Sekarang. Dengan kesadaran dan penghayatan bahwa kita mengemban amanah yang penting, maka terbitlah perasaan benar, feeling right, di dalam hati kita dan untuk melakukannya dengan benar. Perasaan ini selajutnya menimbulkan motivasi yang amat kuat. Dengan demikian kita akan berada dalam modus melakukan hal yang benar, dengan tujuan yang benar, dengan sikap yang benar, dengan cara yang benar, serta menggunakan data dan instrumen yang benar pula. Bila ini terjadi, seyogianya hasilnya akan benar pula.
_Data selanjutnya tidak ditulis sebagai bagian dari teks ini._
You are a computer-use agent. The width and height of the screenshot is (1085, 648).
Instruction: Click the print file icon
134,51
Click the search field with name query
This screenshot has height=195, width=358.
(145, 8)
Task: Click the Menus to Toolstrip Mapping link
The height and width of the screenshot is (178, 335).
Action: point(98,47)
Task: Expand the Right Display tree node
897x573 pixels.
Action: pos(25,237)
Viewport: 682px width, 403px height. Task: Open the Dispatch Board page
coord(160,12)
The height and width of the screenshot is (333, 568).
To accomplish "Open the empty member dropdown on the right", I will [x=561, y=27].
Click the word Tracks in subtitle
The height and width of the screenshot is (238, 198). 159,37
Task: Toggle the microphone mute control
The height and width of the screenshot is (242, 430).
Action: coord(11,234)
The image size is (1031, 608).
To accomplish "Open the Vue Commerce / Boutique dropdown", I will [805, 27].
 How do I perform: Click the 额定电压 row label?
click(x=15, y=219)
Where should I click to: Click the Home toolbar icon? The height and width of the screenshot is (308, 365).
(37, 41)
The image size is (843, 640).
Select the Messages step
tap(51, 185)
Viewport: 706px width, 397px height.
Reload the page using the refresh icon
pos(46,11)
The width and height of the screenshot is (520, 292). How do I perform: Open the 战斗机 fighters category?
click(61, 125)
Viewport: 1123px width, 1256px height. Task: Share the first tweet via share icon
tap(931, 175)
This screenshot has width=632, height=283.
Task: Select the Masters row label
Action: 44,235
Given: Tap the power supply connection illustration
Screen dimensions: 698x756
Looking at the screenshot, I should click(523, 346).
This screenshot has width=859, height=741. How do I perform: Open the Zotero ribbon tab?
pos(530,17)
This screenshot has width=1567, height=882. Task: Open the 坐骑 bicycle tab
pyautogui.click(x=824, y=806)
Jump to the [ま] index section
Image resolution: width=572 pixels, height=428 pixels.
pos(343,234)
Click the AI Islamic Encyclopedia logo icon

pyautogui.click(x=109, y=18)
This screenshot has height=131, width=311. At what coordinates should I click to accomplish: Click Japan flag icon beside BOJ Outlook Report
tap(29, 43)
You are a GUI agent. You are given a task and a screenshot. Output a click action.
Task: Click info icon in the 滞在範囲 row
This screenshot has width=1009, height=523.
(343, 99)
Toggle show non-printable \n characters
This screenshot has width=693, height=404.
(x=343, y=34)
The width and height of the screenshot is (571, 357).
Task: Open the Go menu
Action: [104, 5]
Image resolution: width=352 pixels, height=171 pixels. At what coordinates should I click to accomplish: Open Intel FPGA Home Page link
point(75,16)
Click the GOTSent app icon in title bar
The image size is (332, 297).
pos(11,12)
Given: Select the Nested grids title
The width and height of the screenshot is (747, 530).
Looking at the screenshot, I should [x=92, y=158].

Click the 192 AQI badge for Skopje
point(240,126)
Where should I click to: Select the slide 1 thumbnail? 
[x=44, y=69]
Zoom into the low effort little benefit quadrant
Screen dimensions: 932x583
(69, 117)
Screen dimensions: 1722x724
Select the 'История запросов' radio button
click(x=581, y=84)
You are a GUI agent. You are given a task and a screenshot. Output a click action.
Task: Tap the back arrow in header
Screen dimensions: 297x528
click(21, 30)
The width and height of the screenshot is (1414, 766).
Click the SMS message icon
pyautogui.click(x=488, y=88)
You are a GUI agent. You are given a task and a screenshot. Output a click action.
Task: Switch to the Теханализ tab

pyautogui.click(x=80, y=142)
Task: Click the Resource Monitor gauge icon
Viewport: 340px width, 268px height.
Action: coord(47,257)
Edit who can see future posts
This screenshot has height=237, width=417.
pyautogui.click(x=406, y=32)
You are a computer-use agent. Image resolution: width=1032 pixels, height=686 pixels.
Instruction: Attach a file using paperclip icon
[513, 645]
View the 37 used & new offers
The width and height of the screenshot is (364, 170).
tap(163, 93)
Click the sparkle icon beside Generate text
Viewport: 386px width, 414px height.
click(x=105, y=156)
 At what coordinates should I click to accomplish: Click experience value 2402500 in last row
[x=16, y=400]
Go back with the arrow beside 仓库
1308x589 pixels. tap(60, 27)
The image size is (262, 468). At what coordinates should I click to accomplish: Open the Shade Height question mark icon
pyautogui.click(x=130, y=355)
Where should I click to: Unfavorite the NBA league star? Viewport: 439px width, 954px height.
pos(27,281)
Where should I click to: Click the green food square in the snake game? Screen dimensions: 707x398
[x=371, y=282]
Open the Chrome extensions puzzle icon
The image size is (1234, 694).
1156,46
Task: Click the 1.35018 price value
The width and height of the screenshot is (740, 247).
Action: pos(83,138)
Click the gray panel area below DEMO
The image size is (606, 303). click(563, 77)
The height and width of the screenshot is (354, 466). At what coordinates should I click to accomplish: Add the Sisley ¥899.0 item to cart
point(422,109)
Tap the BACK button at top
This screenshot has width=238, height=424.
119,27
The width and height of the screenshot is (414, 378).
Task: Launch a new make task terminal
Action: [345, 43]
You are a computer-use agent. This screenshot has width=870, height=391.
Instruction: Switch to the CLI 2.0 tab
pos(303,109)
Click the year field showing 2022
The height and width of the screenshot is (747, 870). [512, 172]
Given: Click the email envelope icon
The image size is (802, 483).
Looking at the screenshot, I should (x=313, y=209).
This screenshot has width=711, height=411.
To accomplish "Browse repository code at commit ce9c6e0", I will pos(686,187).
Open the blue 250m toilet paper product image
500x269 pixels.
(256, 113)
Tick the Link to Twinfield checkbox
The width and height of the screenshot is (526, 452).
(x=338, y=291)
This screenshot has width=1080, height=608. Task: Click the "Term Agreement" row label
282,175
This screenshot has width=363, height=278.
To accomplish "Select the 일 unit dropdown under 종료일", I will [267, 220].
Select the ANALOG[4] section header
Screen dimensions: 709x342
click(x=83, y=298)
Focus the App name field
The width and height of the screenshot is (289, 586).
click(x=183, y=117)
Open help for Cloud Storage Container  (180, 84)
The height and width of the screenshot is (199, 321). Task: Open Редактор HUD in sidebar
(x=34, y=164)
Selain itu, kesadaran bahwa kita mengemban amanah, akan melahirkan kewajiban moral, yaitu bahwa nilai yang termuat dalam amanah itu kita hargai dengan sangat tinggi sehingga tumbuhlah perasaan bahwa ia harus dijaga, dipelihara, dan dilaksanakan sebaik-baiknya. Moral obligation inilah yang disebut sebagai tanggungjawab.
Selanjutnya, dengan cara yang sama Anda dan saya bisa mendaftarkan hal-hal yang menjadi tanggungjawab kita dalam hidup ini. Misalnya, karena kita turut menjadi pemegang amanah sebuah negeri yang disebut Indonesia maka kita pun mempunyai tanggungjawab sebagai anak negeri ini. Karena kita turut menjadi pengemban amanah planet bernama Bumi, maka kita pun mempunyai tanggungjawab sebagai warga Bumi. Karena kita turut menjadi penerima amanah kekayaan hayati yang beragam, maka kit pun turut bertanggungjawab atas kelestarian lingkungan kita. Karena kita menjadi penerima amanah kekayaan sodial-budaya dari umat manusia sebumi, maka kit pun turut bertanggungjawab atas setiap saudara kita, sesama umat manusia. Dalam kaitan yang terakhir ini, persahabatan pun adalah amanah karena dalam persahabatan itu kita saling menerima kepercayaan, dan oleh karenanya maka kita pun bertanggungjawab memelihara persahabatan itu.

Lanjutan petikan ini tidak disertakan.